Prentice hospital chicago


The protracted cold war over the fate of Prentice Hospital in Streeterville went on quietly for months this year, but all of a sudden it's back, and Ben Joravsky suggests its putting pressure on City Hall: "if Emanuel gives Northwestern its demolition permit—and let's face it, the permit doesn't get issued without the mayor's approval—he will be forever regarded by preservationists and architects (and maybe even his beloved New York Times) as the pinhead who destroyed one of Chicago's great buildings."

But "great" doesn't always mean beloved, and people tend to hate brutalism, and not just because of the unfortunate name: the dirty look of the concrete, the claustrophobically small windows, the associations with penal institutions and public housing. All along the fate of its preservation has rested with the ability of "cloutless" architecture preservationists to build up popular support for Prentice, of the kind that Michael Reese, located farther from the city center, never had behind it. And Prentice is a tough sell. In The Awl, Anthony Paletta has a nice essay on the brutalist form, and its ugly beauty, highlighted by the appearance of Prentice, in which he puts his finger on the ill associations of the form: "There’s no doubt that Brutalism remains associated with the very worst of top-town mass-planning tendencies in American cities, of the sort that bulldozed vibrant neighborhoods into arid plazas." So much of it was done so badly, in the service of such bad ideas, that it almost inevitably carries the aura of urban decay:

Here "Brutalism" fulfills the same role as "jam bands" as a shorthand category for sweeping disdain. It's be tempting to attribute the misfortunes of Brutalist architecture to semantics; after all, no other 20th-century form of architecture—the International style, Constructivism, Postmodernism—directly conjours images of violence and force…. There are, of course, accurate aesthetic objections—bare concrete, however improperly labeled, doesn’t inspire much popular enthusiasm. Look to any list of “ugliest buildings” or “buildings to demolish now” and you’re sure to find multiple Brutalist structures represented. The Trellick Tower in London was said to be the inspiration for J.G. Ballard’s novel High Rise, in which society breaks into conflict, chaos, and dog-eating amidst in a self-contained concrete tower mass. Ian Fleming titled a villain after that building’s architect, Erno Goldfinger. That doesn’t happen to Frank Gehry.

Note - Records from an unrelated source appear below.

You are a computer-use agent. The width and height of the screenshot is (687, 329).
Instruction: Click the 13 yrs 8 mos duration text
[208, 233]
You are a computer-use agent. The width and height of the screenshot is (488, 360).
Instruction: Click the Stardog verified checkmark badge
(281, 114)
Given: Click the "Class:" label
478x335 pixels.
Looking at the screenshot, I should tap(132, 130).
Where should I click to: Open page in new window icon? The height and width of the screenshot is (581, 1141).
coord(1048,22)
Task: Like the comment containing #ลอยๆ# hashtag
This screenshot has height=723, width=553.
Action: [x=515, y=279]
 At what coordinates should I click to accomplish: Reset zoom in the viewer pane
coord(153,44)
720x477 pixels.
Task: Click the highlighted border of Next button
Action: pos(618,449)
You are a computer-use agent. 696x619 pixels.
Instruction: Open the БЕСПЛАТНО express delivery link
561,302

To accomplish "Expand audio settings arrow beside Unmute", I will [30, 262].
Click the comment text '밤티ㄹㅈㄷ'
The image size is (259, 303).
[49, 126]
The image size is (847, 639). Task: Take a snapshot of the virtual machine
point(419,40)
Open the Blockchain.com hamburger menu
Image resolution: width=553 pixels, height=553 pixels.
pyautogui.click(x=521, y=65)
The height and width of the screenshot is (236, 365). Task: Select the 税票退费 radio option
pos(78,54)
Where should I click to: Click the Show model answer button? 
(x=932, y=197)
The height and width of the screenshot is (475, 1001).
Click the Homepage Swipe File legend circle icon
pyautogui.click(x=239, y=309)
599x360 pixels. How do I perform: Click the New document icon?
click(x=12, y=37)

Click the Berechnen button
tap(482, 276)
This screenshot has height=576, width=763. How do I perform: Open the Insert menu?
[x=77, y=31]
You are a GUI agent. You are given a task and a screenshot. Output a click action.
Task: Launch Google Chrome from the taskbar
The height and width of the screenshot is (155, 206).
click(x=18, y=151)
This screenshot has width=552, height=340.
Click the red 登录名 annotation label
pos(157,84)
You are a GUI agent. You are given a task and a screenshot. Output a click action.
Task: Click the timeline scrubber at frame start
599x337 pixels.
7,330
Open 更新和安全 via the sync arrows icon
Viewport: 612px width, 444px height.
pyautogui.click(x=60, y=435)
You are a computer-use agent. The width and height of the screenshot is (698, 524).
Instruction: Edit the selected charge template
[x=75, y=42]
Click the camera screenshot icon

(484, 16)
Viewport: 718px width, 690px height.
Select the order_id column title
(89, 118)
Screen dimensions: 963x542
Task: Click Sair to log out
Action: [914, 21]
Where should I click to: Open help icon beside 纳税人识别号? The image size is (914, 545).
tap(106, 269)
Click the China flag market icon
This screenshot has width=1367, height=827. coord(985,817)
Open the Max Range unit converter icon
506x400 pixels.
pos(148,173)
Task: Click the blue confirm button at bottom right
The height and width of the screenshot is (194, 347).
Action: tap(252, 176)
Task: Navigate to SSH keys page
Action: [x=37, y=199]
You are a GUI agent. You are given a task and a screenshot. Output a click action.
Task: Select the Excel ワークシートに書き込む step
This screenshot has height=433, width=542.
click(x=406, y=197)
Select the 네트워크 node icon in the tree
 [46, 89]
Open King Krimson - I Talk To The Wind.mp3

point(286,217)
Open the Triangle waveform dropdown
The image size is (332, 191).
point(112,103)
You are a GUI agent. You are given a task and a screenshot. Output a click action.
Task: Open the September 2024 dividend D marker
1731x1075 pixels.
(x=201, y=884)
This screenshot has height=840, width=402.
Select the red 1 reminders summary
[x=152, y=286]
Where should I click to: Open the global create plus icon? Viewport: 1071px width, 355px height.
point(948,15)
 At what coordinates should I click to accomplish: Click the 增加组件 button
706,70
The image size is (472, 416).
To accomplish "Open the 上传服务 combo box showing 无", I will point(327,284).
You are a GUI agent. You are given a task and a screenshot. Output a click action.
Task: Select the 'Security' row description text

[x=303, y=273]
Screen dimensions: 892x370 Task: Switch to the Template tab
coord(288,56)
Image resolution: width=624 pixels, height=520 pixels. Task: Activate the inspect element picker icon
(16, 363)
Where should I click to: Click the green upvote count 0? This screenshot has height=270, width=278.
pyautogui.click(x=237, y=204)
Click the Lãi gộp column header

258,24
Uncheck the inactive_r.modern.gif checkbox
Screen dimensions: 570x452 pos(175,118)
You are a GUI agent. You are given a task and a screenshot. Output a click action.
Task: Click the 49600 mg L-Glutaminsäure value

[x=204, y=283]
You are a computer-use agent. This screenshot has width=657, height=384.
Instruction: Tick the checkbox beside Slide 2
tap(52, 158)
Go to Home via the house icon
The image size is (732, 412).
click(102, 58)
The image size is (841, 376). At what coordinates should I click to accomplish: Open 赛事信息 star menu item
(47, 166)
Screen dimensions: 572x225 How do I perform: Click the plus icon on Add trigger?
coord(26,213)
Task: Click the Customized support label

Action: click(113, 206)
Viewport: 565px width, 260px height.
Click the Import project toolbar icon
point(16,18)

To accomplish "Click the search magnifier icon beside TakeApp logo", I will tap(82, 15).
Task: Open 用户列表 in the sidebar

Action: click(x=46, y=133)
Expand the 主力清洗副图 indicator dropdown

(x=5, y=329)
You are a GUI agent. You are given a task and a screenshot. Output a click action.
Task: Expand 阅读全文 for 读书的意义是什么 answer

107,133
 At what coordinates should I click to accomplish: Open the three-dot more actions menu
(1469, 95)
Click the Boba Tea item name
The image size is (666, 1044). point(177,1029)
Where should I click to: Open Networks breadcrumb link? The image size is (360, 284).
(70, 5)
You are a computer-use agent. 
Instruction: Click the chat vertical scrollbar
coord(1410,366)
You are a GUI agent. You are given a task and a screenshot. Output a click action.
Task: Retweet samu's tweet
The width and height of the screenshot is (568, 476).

The preservationists have some legitmately good arguments for the preservation of a building not everyone likes—it's a technical wonder, and a landmark in building design, but you can't see math. So they have an interesting dilemma: can they convince a city that a building is beautiful?

They've got a lot more help these days. Eminent architecture critic Paul Goldberger took to Vanity Fair with a defense:

More significant still, it’s an exceptionally important building in the evolution of health-care design, incorporating new ideas about the connection between architecture and childbirth. The cloverleaf plan was intended to create “quiet villages” of patient rooms, encouraging family-oriented childbirth, one of the first times this idea was essential to a hospital’s design. Beyond making health-care history, Prentice made architectural technology history, too: it was designed using an early form of computer modeling, making it, in effect, a guinea pig for the digital systems by which almost everything is now designed.

Then again, even Goldberger can't help but say that it's "a little weird, yes, but the more you look at it, the more you like it."

So much of Prentice's genius is invisible: the balance of forces you can't see, the mothers and nurses that are no longer there. In 2009, Mason Curry detailed what was brilliant about it, and also how that got left behind by technical change:

Jean Mah, a principal of Perkins + Will who specializes in health-care design, is a little more sanguine about Goldberg’s designs. But she agrees that the cluster layout has proved inadequate to rapid expansions in room size, equipment, and technology. “Everything has gotten larger, including the patient,” Mah says. “If you were to take the same number of beds at today’s room size and try to arrange them in that four-leaf clover, it would be so much bigger that it wouldn’t work as a geometry, because you would need a much bigger site. It would just explode exponentially.”

Prentice was built as a tool; now the preservationists have to convince the city that it's an object of beauty.